DIRECTION | Reproduce verbatim the lines from the one containing "You are a GUI" through the one containing "How do I perform: Click", both included.

DATA TO PROCESS |
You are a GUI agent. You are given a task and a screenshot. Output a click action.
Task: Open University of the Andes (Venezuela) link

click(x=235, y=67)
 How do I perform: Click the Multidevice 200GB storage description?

---

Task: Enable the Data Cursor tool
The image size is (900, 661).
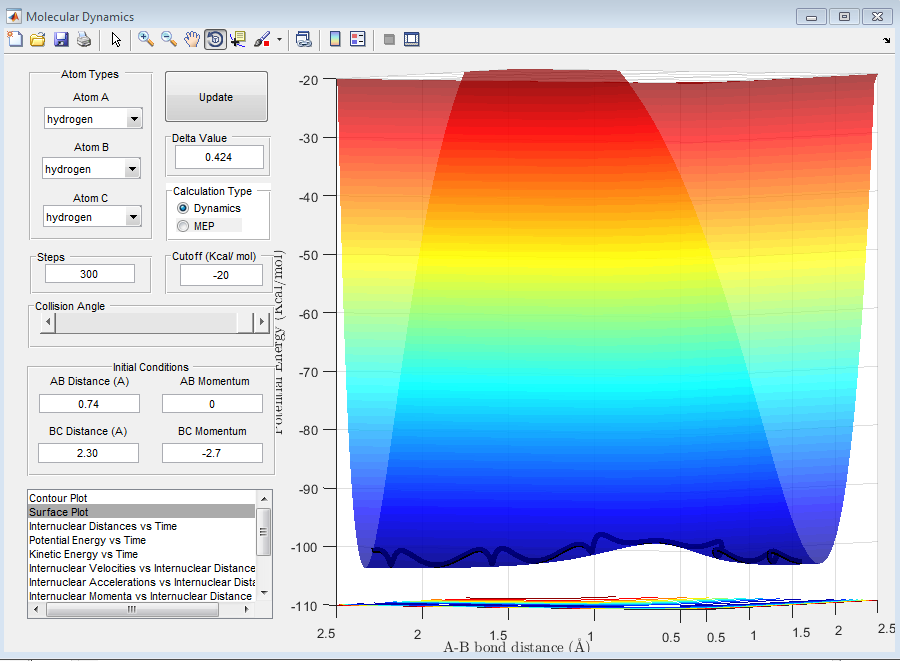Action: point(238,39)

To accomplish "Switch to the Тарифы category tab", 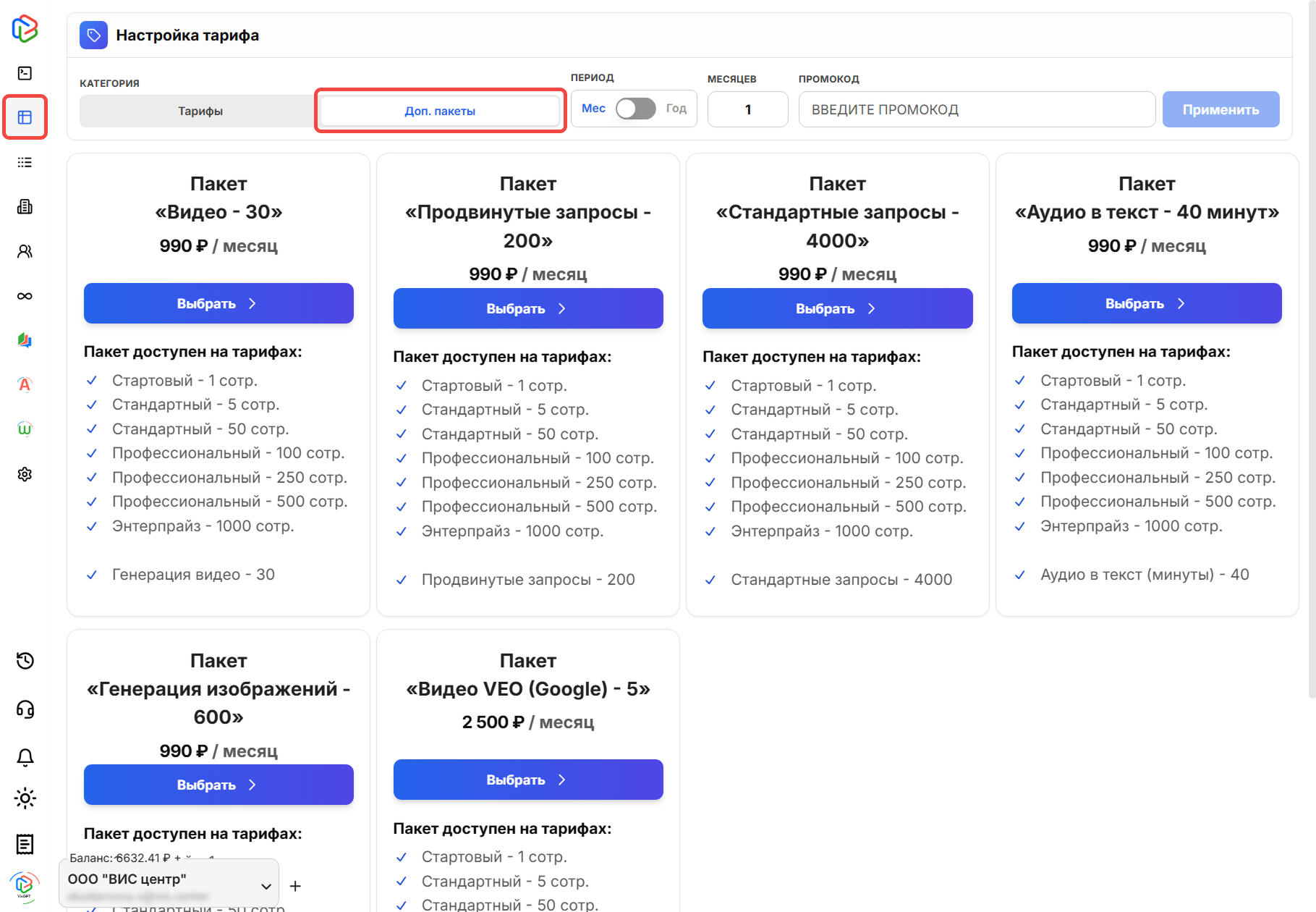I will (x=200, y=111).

---

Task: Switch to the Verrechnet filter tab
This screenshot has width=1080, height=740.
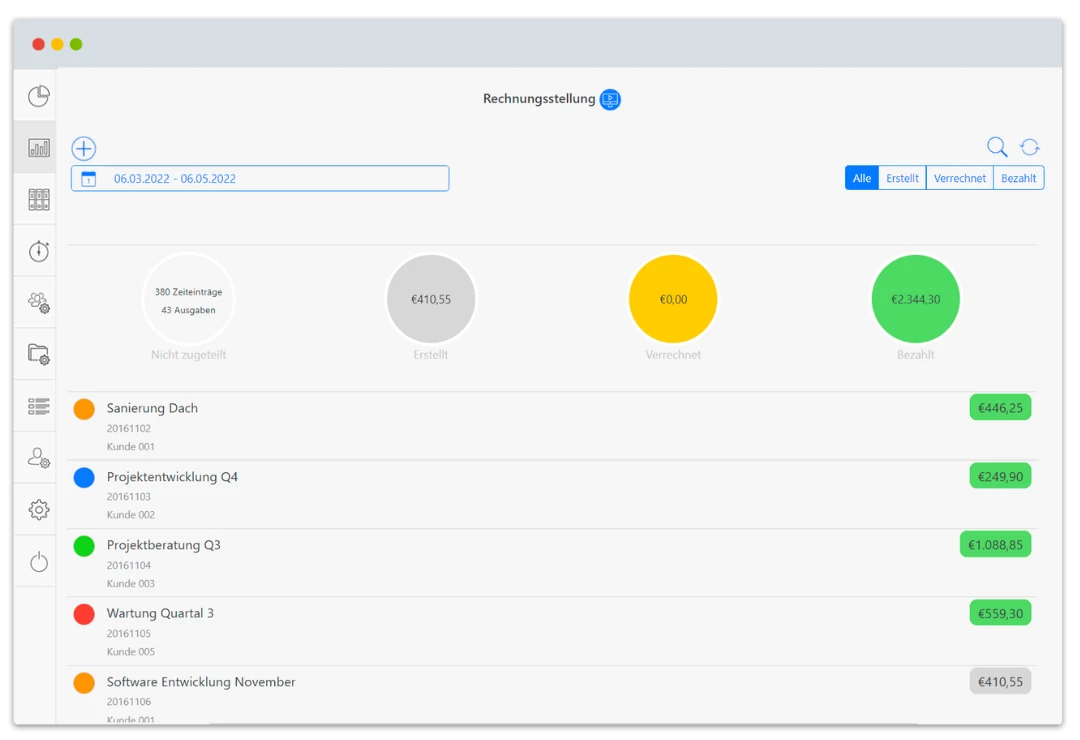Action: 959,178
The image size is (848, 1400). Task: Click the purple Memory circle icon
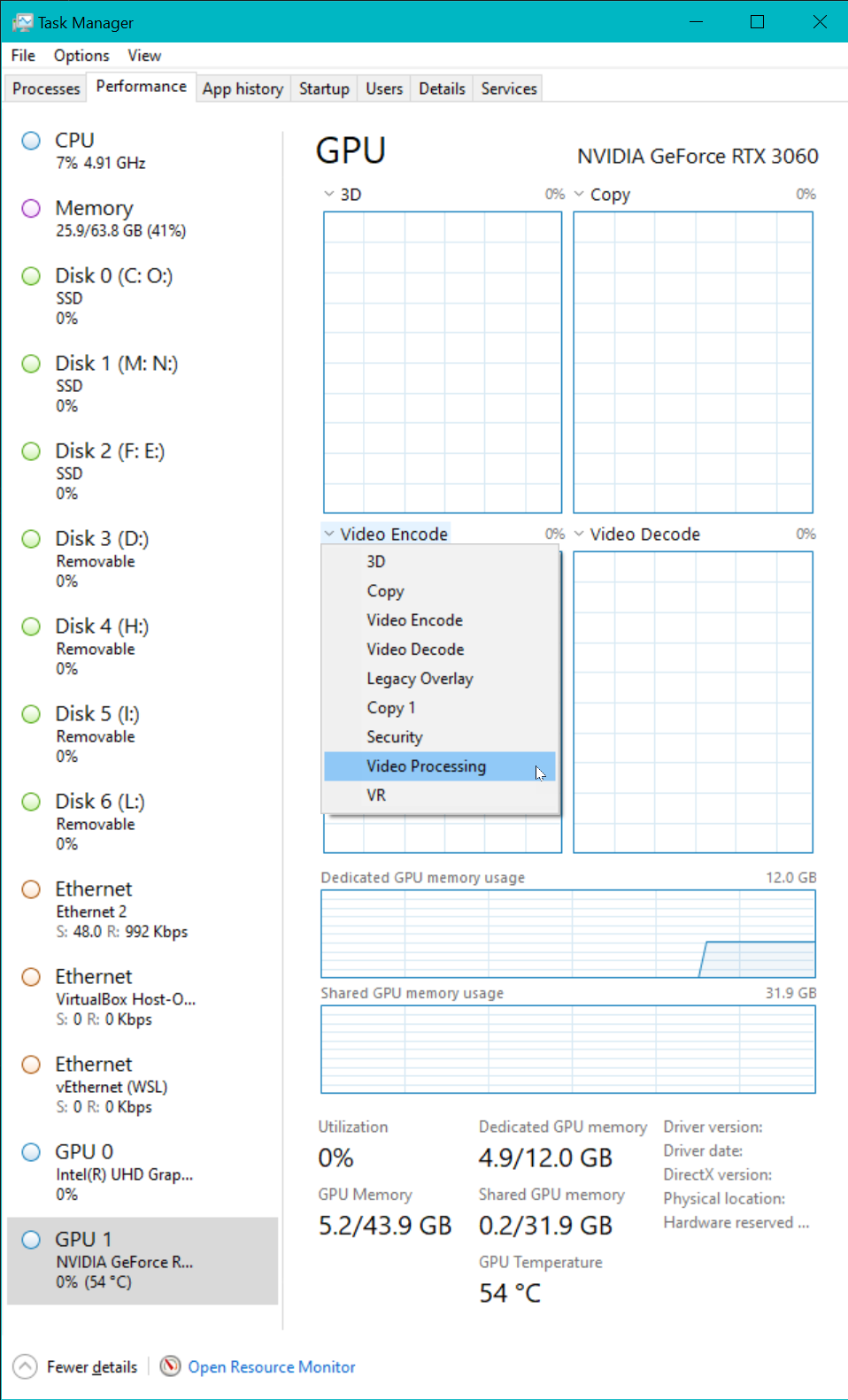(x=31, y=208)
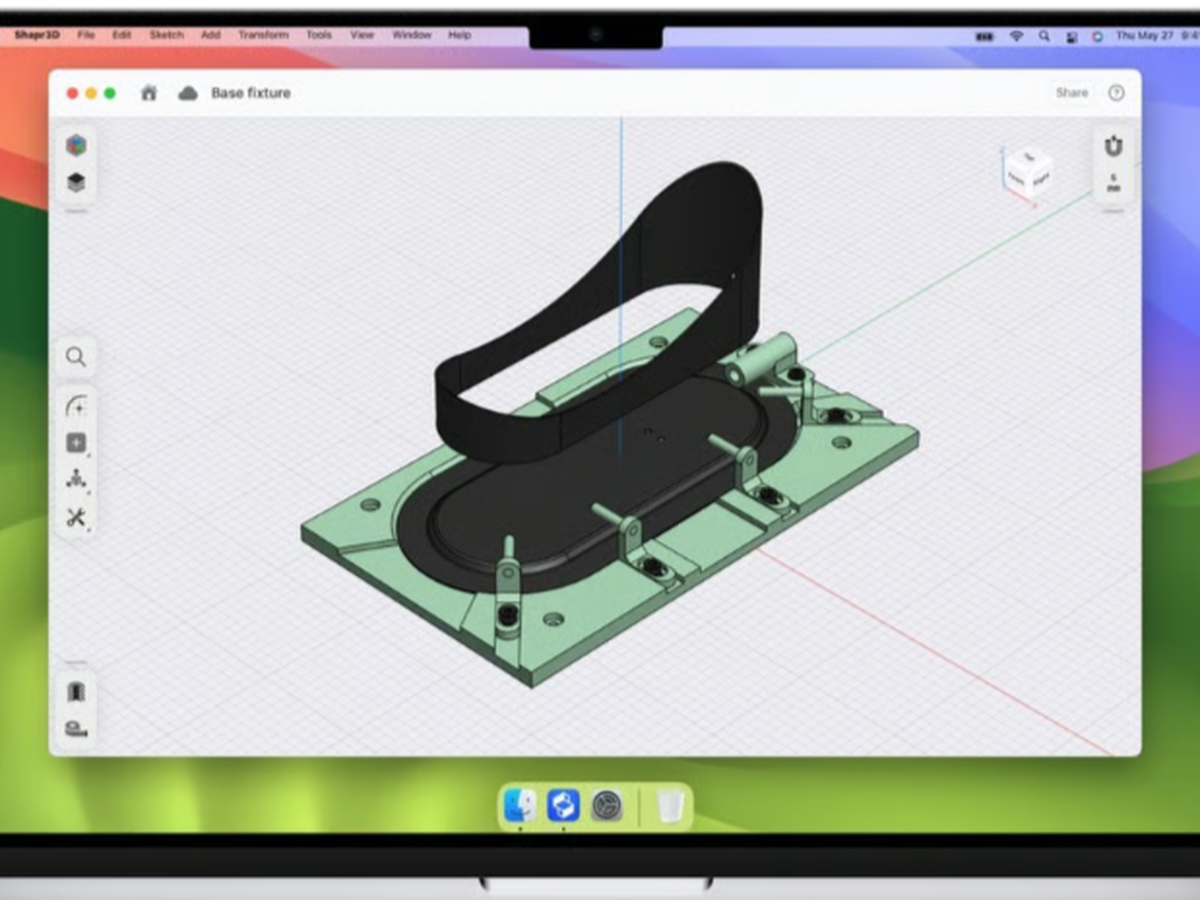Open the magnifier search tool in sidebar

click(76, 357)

WORKED ANSWER |
You are a GUI agent. You are given a task and a screenshot. Output a click action.
Task: Open University of the Andes (Venezuela) link

click(x=235, y=67)
 How do I perform: Click the Multidevice 200GB storage description?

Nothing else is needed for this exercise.